[Stored records]

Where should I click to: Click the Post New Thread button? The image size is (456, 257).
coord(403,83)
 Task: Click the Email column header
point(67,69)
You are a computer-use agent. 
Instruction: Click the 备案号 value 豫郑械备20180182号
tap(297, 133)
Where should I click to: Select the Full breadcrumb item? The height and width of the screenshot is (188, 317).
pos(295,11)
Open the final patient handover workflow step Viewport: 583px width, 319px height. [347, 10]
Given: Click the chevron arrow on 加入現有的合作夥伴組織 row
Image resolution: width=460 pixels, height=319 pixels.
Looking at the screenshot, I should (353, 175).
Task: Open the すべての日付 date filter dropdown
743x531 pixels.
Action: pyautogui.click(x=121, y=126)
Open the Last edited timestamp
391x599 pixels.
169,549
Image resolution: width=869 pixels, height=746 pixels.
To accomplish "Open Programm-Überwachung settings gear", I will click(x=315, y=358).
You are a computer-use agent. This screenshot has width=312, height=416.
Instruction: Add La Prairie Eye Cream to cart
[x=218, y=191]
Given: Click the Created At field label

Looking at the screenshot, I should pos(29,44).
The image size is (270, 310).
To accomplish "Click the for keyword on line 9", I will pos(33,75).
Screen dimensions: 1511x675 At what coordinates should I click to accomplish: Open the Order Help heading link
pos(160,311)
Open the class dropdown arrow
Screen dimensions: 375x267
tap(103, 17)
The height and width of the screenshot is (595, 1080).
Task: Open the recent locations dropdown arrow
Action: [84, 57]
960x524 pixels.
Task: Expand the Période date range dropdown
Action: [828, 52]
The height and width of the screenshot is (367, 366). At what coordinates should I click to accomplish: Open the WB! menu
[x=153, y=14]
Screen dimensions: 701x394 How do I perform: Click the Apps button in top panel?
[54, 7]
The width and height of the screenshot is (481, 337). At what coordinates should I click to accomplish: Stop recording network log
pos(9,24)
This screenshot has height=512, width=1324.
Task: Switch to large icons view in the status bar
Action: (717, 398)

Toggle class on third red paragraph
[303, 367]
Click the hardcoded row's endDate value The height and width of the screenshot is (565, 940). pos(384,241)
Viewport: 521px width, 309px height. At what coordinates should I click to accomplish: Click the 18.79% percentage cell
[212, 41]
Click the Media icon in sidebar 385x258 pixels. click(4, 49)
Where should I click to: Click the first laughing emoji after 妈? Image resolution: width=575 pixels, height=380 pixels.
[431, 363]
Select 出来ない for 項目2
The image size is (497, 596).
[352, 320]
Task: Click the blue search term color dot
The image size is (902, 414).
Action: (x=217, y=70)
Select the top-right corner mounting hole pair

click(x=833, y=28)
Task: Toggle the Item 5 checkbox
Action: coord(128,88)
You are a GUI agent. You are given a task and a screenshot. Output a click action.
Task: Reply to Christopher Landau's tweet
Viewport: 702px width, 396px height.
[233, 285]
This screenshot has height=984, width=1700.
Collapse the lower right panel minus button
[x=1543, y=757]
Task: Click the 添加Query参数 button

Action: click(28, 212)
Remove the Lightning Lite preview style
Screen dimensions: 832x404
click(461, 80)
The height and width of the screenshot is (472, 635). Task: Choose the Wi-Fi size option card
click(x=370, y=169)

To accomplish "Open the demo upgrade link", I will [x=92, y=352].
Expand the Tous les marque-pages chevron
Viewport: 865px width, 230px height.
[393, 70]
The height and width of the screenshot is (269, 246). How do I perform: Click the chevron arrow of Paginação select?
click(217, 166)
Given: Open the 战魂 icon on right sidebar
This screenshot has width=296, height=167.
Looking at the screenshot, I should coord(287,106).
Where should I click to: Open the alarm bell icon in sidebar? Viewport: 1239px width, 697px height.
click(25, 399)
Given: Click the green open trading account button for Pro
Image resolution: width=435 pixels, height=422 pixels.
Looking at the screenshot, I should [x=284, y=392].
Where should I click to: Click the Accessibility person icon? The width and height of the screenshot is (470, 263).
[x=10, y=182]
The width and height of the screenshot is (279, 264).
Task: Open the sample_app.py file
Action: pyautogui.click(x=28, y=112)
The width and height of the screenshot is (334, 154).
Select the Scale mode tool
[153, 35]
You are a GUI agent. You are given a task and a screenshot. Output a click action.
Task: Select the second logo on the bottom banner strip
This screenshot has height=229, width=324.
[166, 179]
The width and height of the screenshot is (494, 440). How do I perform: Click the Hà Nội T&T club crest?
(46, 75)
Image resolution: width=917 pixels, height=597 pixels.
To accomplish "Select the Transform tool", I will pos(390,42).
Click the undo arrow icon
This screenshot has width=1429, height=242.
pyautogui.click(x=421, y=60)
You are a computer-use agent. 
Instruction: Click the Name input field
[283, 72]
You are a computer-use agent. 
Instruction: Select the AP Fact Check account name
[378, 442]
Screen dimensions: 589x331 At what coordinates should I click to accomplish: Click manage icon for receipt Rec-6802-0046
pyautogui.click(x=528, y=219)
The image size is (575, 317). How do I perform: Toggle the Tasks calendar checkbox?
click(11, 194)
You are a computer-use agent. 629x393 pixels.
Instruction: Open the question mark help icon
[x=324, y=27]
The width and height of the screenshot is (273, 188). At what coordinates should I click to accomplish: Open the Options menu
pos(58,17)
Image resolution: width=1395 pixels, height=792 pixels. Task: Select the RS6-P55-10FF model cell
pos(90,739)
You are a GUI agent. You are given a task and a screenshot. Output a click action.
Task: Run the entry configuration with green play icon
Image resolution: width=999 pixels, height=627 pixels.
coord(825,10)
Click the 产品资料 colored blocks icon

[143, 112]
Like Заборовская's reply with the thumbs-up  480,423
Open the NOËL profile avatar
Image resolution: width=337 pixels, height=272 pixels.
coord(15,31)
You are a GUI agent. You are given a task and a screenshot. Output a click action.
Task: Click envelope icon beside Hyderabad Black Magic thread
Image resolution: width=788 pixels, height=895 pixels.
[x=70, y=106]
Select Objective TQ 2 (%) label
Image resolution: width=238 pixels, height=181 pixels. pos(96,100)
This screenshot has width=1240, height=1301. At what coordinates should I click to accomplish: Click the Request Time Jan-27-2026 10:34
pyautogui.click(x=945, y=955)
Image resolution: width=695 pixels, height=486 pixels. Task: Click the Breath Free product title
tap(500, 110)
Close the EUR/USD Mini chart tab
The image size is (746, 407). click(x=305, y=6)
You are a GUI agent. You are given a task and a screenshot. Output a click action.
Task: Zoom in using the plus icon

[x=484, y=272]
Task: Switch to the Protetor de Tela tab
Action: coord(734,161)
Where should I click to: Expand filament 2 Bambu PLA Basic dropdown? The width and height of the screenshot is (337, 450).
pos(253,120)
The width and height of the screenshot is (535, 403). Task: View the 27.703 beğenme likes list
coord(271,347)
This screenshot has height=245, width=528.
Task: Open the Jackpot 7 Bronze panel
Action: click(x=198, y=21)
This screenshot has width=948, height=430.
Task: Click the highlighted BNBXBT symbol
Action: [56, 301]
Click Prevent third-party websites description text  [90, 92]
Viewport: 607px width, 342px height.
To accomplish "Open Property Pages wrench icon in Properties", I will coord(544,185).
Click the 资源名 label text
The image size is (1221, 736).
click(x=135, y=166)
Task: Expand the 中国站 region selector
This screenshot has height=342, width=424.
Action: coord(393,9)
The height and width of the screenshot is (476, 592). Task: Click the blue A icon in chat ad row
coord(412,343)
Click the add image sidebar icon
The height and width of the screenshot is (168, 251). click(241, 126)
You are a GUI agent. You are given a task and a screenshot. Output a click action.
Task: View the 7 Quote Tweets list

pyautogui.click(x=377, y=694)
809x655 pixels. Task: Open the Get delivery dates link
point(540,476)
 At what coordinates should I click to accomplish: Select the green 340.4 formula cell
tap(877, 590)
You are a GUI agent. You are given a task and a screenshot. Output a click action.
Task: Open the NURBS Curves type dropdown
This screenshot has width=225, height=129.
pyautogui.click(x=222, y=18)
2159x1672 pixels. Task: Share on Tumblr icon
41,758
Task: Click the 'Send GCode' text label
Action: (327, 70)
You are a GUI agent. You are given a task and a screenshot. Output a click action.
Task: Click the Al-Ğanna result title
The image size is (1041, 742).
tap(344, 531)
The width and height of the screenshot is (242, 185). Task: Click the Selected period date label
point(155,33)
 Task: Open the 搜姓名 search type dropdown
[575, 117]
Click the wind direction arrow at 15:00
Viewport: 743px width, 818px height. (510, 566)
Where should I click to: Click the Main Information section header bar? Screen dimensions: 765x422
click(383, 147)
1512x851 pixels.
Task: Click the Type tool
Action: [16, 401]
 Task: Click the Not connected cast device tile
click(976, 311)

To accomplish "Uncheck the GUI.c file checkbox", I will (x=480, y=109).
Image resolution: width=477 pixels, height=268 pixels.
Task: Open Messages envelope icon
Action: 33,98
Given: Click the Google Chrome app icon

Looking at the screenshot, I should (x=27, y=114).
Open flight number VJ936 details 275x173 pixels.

- [WHAT IS NEEDED]: Output the lines above exactly, but only those between the line holding "Viewport: 865px width, 230px height." and the line holding "The width and height of the screenshot is (334, 154).", inclusive.

- [EXERCISE RESPONSE]:
Viewport: 865px width, 230px height.
[393, 70]
The height and width of the screenshot is (269, 246). How do I perform: Click the chevron arrow of Paginação select?
click(217, 166)
Given: Open the 战魂 icon on right sidebar
This screenshot has width=296, height=167.
Looking at the screenshot, I should coord(287,106).
Where should I click to: Open the alarm bell icon in sidebar? Viewport: 1239px width, 697px height.
click(25, 399)
Given: Click the green open trading account button for Pro
Image resolution: width=435 pixels, height=422 pixels.
Looking at the screenshot, I should [x=284, y=392].
Where should I click to: Click the Accessibility person icon? The width and height of the screenshot is (470, 263).
[x=10, y=182]
The width and height of the screenshot is (279, 264).
Task: Open the sample_app.py file
Action: pyautogui.click(x=28, y=112)
The width and height of the screenshot is (334, 154).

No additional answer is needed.